We covered Grossdeutschland’s actions pretty well in Broken Axis; there just aren’t enough interesting ones from the Jassy-Kishinev battles (round one, the April battles) that we didn’t put in Broken Axis left for us to make a good, fun scenario book. The division wasn’t around for round two (the August battles). We covered the April battles pretty well in Broken Axis, but only had one chapter from August (on the Romania Mare Armored Division’s misadventures).
So we’re going to have Grossdeutschland action, because that’s the title of the book and there are some good scenarios yet to be done here. But there are also scenarios taken from the August campaign, not involving the Grossdeutschland division. We didn’t delve very deeply into these in Broken Axis, and this is a chance to study the very successful Soviet August offensive (as opposed to the April failure).
There’s a rich environment for additional study: the Soviets opened a two-pronged offensive on 20 August 1944, deploying massive concentrations of force. Second Ukrainian Front would form the northern prong of the attack with 770,000 men, over 1,200 tanks and 11,000 artillery pieces. Over half of the troops and most of the tanks would concentrate on a ten-mile front held by two Romanian divisions. Third Ukrainian Front with 523,000 men, 600 tanks and 8,000 guns, and planned to aim almost all of them at an equally short stretch of front held by two German divisions.
The operation opened two months after Operation Bagration had jumped off along the central part of the front, effectively vaporizing the German Army Group Center facing the Soviets there. In response, the Germans shifted most of the panzer divisions and six of the infantry divisions that had helped defend Romania in April to the north to try to plug the gap. And while those divisions soon engaged in heavy fight, the Soviet offensive halted primarily due to its having reached the limit of what the Soviet supply services could cover (and a desperate need for tank maintenance).
Re-deploying those German troops, the panzer divisions in particular, violated Germany’s solemn undertaking to defend Romania from the Soviets. When the Soviets struck, they blew through the Axis lines. While the Germans blamed Romanian cowardice, soldiers of both Axis armies fled under the crushing weight of artillery barrages and air attacks.
Romania asked for an armistice on the 24th, and declared war on Germany on the next day. That immediately led to fighting between German and Romanian troops, another rich source of scenario action. By August 1944 both the Romanian rank and file and their officers despised the Germans (a common theme among Germany’s allies in both world wars) and they fought to expel the Nazis with much more enthusiasm than they had ever displayed for fighting alongside them.
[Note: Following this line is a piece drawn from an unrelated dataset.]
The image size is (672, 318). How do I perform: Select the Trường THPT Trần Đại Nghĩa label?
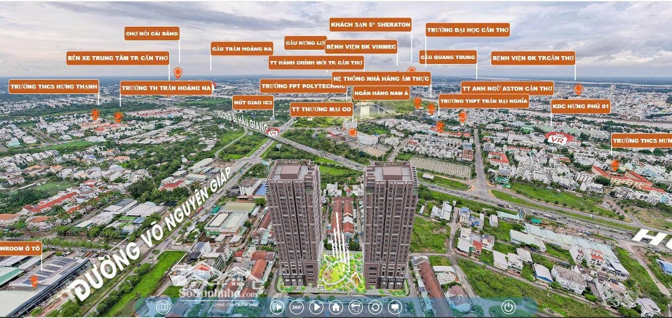pos(483,101)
Campaigns like the Jassy-Kishinev Offensive (the second attempt, anyway) haven’t had a whole lot of coverage in game format over the years. And that’s probably for one reason: the Germans lost. I don’t really think gamers care much which side won the historical campaign, and if they do, they’re probably glad the anti-fascist side won. I’m pretty sure that my anti-Nazi screeds drove away the “very fine people” on that side long ago and they’re not going to be playing this game anyway.
That said, even in campaigns where one side rolled over the other, at the tactical level there are almost always plenty of incidents where the losers managed to put up a serious fight. So both the Germans and Romanians have plenty of chances to win outright battlefield victories, not just trying to avoid having every piece on the board wiped out.
Grossdeutschland 1944 is a fun little package that adds a great deal of play value to Broken Axis. If you’ve read this far, you’re going to like it.
You can order Grossdeutschland 1944 right here.
Red Storm Package
Broken Axis
Grossdeutschland 1944
Eastern Front Artillery
Retail Price: $139.97
Package Price: $110.00
Gold Club Price: $88.00
You can order the Red Storm Package right here.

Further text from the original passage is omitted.